Walking over to where she had last been, her tools lay scattered as if dropped, a Macaw feather lay floating in the water that had accumulated in the hollowed area. Down the slope away from the temple, the strings of the grid pattern stretched toward the jungle. In the increasing wash of the rain, the footprints and the scrapes in the loose soil by the edge of the dig began to melt away. Racing down the side of the elevated tell in the slippery mud, Edmundo slid feet first into the foliage and denseness that lay beyond. Stunned, he lay on his back, buried to his waist in tangled underbrush, looking up to the droplets that danced and eddied before his eyes, he began to lament. Defeated, he lay in terror, someone had taken Shawna.

It seemed to take hours before the police came. With the cloud cover of the ensuing storm and the quick setting of the sun, by six, it had been almost impossible to start a search. Several small groups, headed by Edmundo and a few radioed lead men, made short forays into the jungle but were turned back by the swarms of mosquitoes in the newly damp undergrowth. Discouraged and distraught, they returned with only trace evidence of the escape route. By seven o’clock several Gazelle helicopters from the British contingency, doing maneuvers at the Corozal Training Area, aided in the search, but by eleven o’clock ground operations were called off until the morning, the spotters in the Gazelles would continue with their night vision goggles. It would be doubtful, after the slow drizzle through the night, that there would be any trace left by Shawna’s

abductors. The British were able to set up a ten-mile perimeter around the site, with the ‘Jungle Jedi’ heading up the reconnaissance, but gave few guarantees of success. A small group of men, traveling light would be fast and almost impossible to trace along the ravines and dense foliage of this mountainous area. There was always a possibility of a chance sighting, and with that, hope.

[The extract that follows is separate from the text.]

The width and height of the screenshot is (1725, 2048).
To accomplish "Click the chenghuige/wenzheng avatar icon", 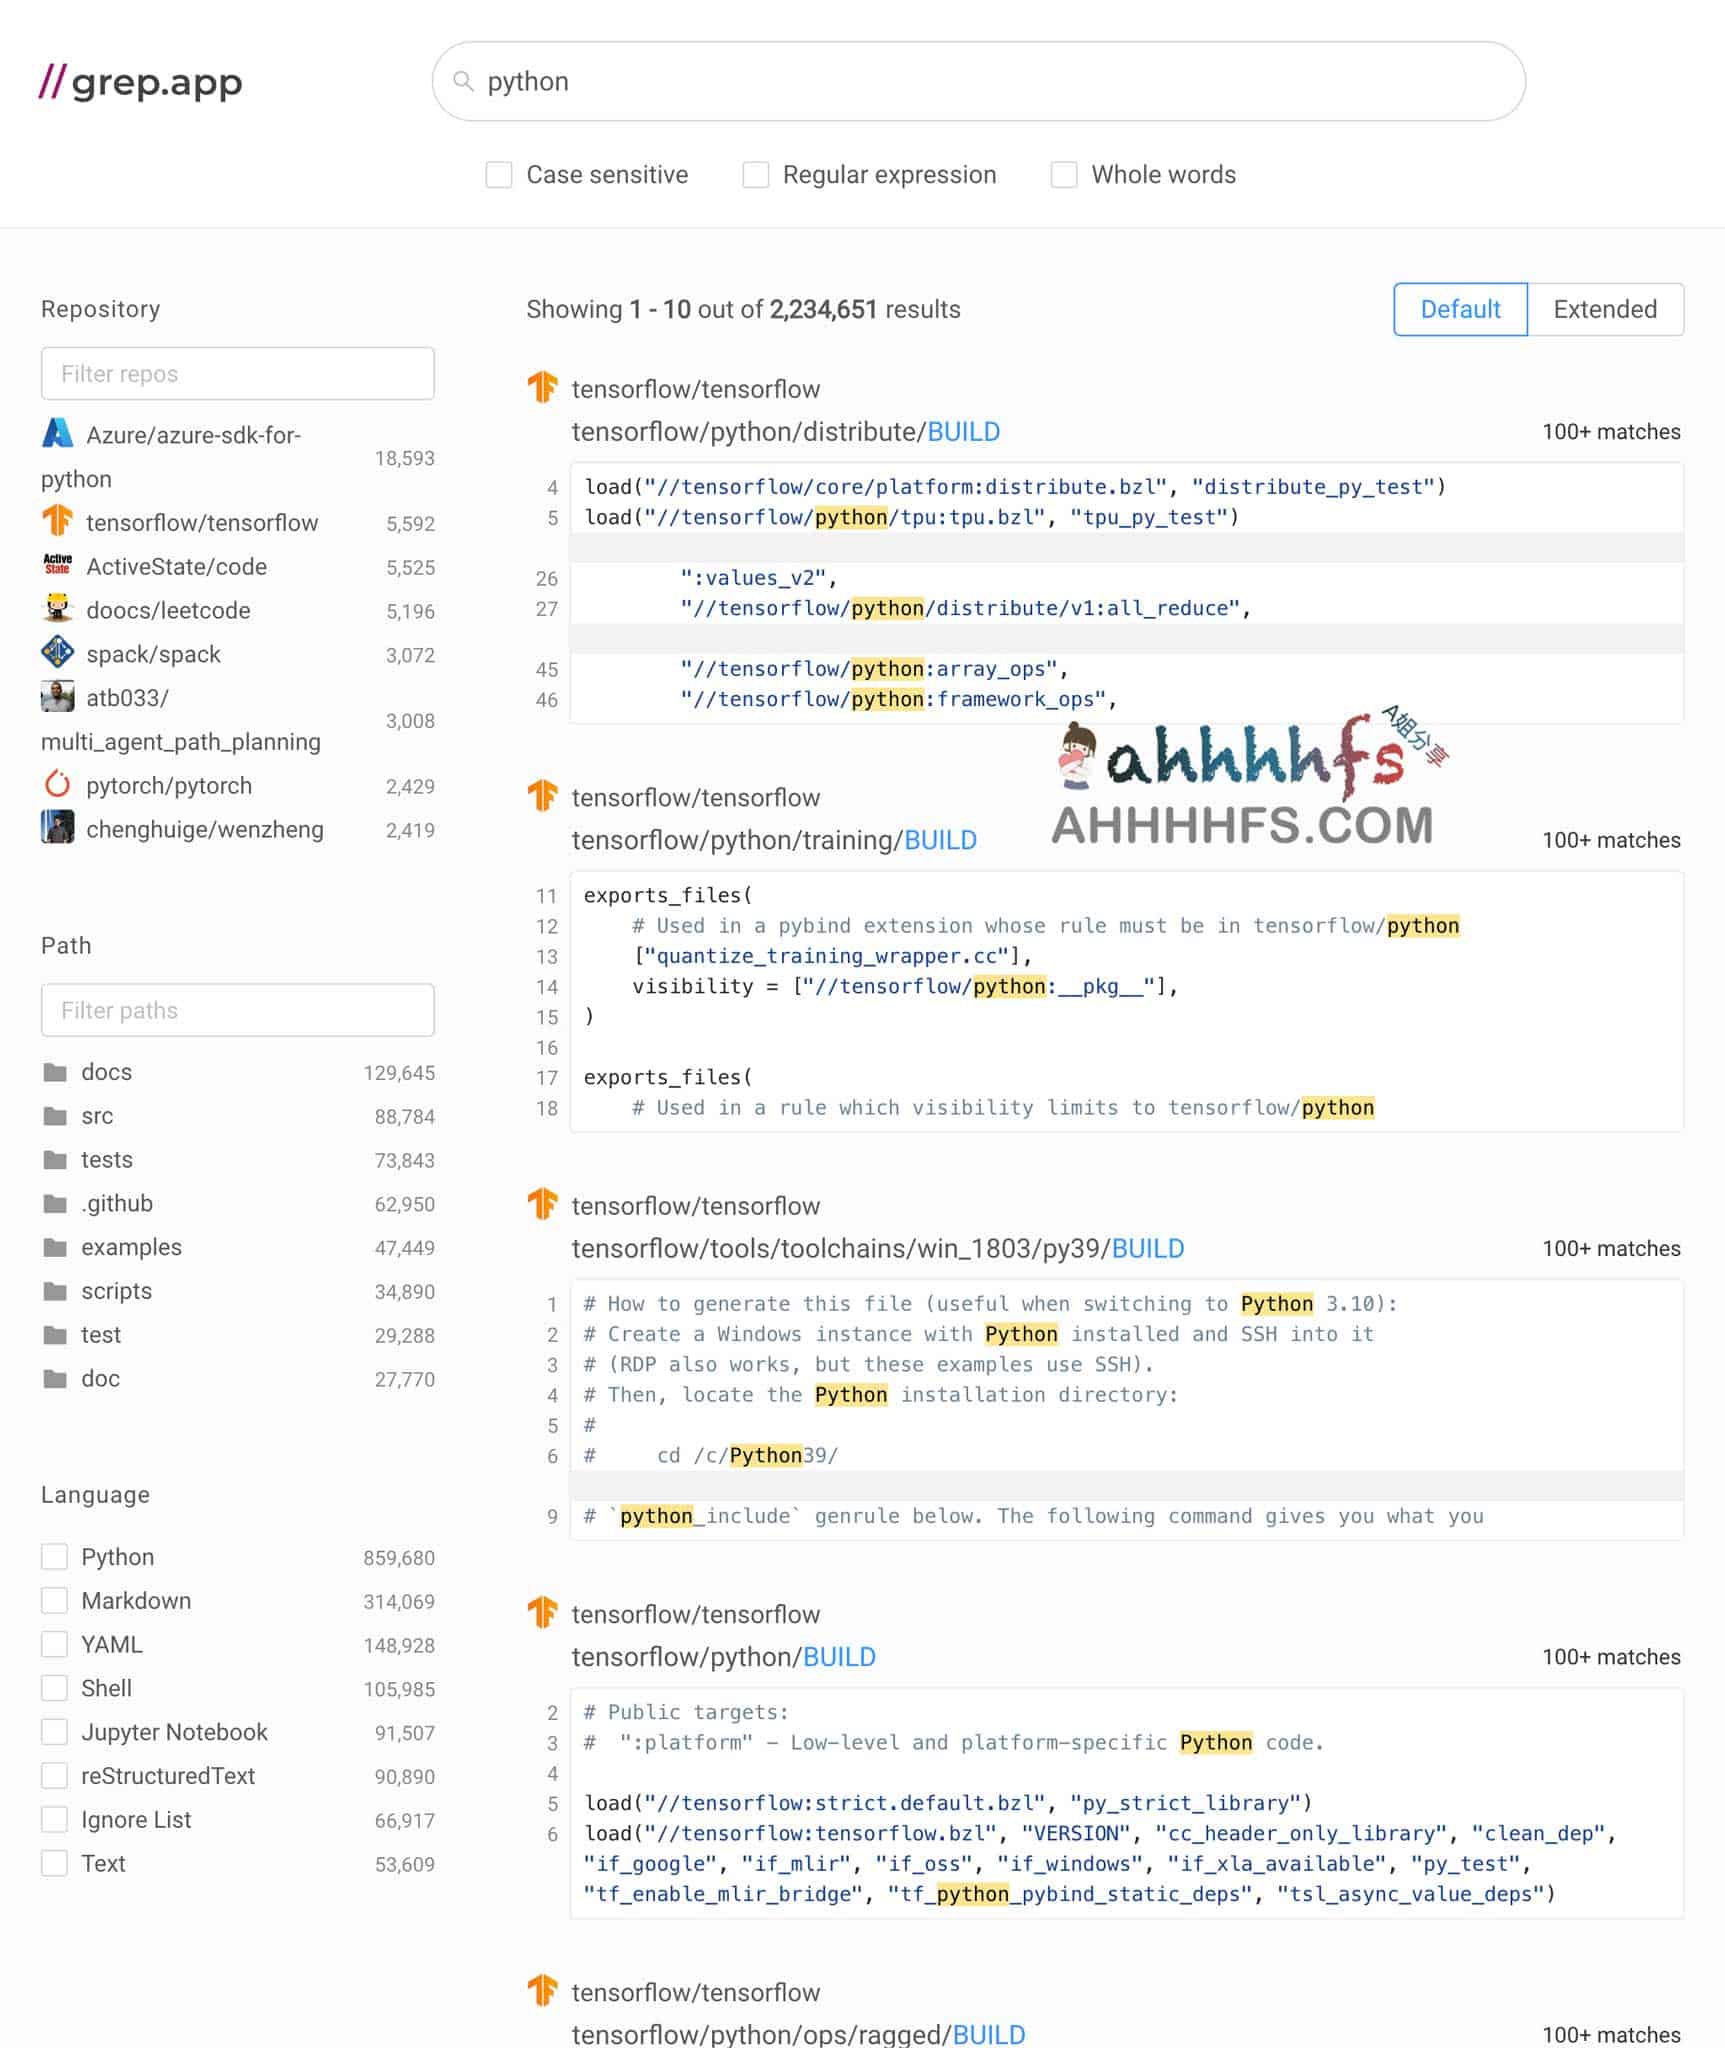I will click(x=58, y=830).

“But why would anyone wish to kidnap Shawna?” came the question at the meeting in the tented cafeteria.

“At this time we can only guess and hope for the best,” replied the director of the camp, half sitting on the lead table at the front. “I have made a call to the Ministry in Belmopan, for direction and have had the Belize Defense Force called up. I have decided to suspend operations till we have some idea of what has happened.

“When is the full moon?” questioned Edmundo, straining to look at the large display board outlining the daily proceedings.

“Why do you ask?” petitioned an assistant sitting close by. The room became silent.

“There was a feather at the abduction site; the same kind that adorned the ceremonial headdresses of the priests long ago.”

“Are you insinuating she was abducted for some ritual to be held at the full moon?”

“I certainly hope not. But the feather was placed there for a reason, a calling card.”

“Thank you for your insight Edmund” came the call from the director, “but I think we shall wait until we hear from the Ministry.”

With that the director left the for-front and went to sit with several of the British officers to one side.

“By the time he gets answers to the questions that may or may not help, Shawna could be dead,” Edmundo whispered to several of his colleagues close by. “I’m outta here.”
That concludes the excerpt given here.